Regolarità
24 January 2019 | di Luca Gastaldi

Winter Marathon, si parte: noi al via con una Fulvia

Poche ore al via della trentunesima edizione della Winter Marathon, l'imperdibile classicissima di regolarità di Madonna di Campiglio. Ai nastri di partenza anche noi di Ruoteclassiche, su una Lancia Fulvia della Promotor Classic di Ferrara.

Ed eccoci qui. Belli caldi - si fa per dire - e pronti a partire per la trentunesima edizione della Winter Marathon, una classica di inizio stagione da affrontare con giacche a vento e gomme chiodate.

Tre, due, uno... Tra poche ore, a Madonna di Campiglio, cento auto storiche con a bordo altrettanti equipaggi partiranno per una vera avventura dolomitica lunga oltre 420 chilometri suddivisi in due tappe. Semaforo verde già questa sera – giovedì 24 gennaio – per il prologo in notturna con due serie di prove di regolarità (in tutto ne verranno disputate 65, più 6 a velocità media).

Il nostro equipaggio. Ruoteclassiche sarà al via con un equipaggio “inviato speciale” formato dal gentleman driver genovese Stefano Rosina (ormai abituato a gare di velocità in pista con “storiche” di alto livello) in coppia con il sottoscritto, a bordo di una Lancia Fulvia HF 1.6 del 1972 messa a disposizione dalla Promotor Classic di Ferrara. Un modello-icona che fa subito venire in mente le gesta rallistiche del “Drago” Sandro Munari, vincitore del Rallye Monte-Carlo 1972 con la mitica coupé torinese numero 14. Noi, per la cronaca, avremo il numero 94 sulle fiancate…

Il tour de force di venerdì. Dopo le verifiche tecnico-sportive del pomeriggio e i primi 40 chilometri di questa sera, venerdì 25 gennaio si ripartirà per la tappa più impegnativa (380 chilometri), attraverso le strade e i passi più famosi del Trentino-Alto Adige con il suggestivo passaggio al tramonto sulle Dolomiti. Sulle 100 vetture iscritte, tutte prodotte entro il 1976, saranno in totale 19 i marchi automobilistici presenti, 10 le nazioni rappresentate dai conduttori, 11 le vetture anteguerra iscritte e 18 i Top Driver al via, tutti alla ricerca del successo che lo scorso anno andò - per la prima volta - ad Alberto Riboldi e Paolo Sabbadini, anche in questa edizione al via sulla medesima Fiat 508 S Balilla Sport del 1933. La prima parte di tappa ci porterà al valico dei Passi Campo Carlo Magno e Mendola con l’arrivo alla pista del Safety Park di Vadena (Bolzano).

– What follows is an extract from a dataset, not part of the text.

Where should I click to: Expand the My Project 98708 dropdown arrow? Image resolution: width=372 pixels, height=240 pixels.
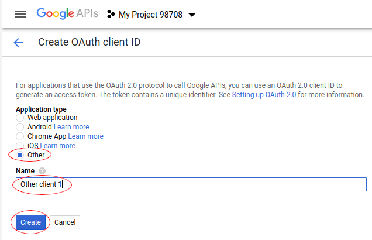192,15
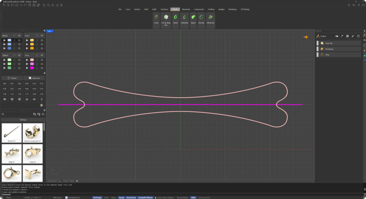Open the color wheel icon in gem panel

[41, 105]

Dopo aver affrontato una serie di prove all’interno del moderno centro di guida sicura, le vetture transiteranno a Collepietra e sul passo Costalunga fino al Controllo Orario di Mazzin, dal quale ripartiranno in direzione di altri passi impegnativi fra cui Sella, Gardena, Campolongo e Pordoi. Dopo la sosta per la cena, proseguiremo con il valico dei Passi Pramadiccio, Lavazè e Mendola, fino al Controllo Orario di Folgarida che precede il ritorno a Campiglio previsto dopo le 23.

Sabato al lago... Lo spettacolo riprenderà sabato 26 gennaio dalle ore 13.15 sul lago ghiacciato nel centro della località turistica con lo svolgimento dei classici trofei “Digitech” (riservato alle vetture anteguerra) ed “Eberhard” (per i primi 32 equipaggi classificati della Winter Marathon, impegnati in appassionanti sfide a eliminazione diretta per la conquista degli ambiti premi messi in palio dalla Maison svizzera).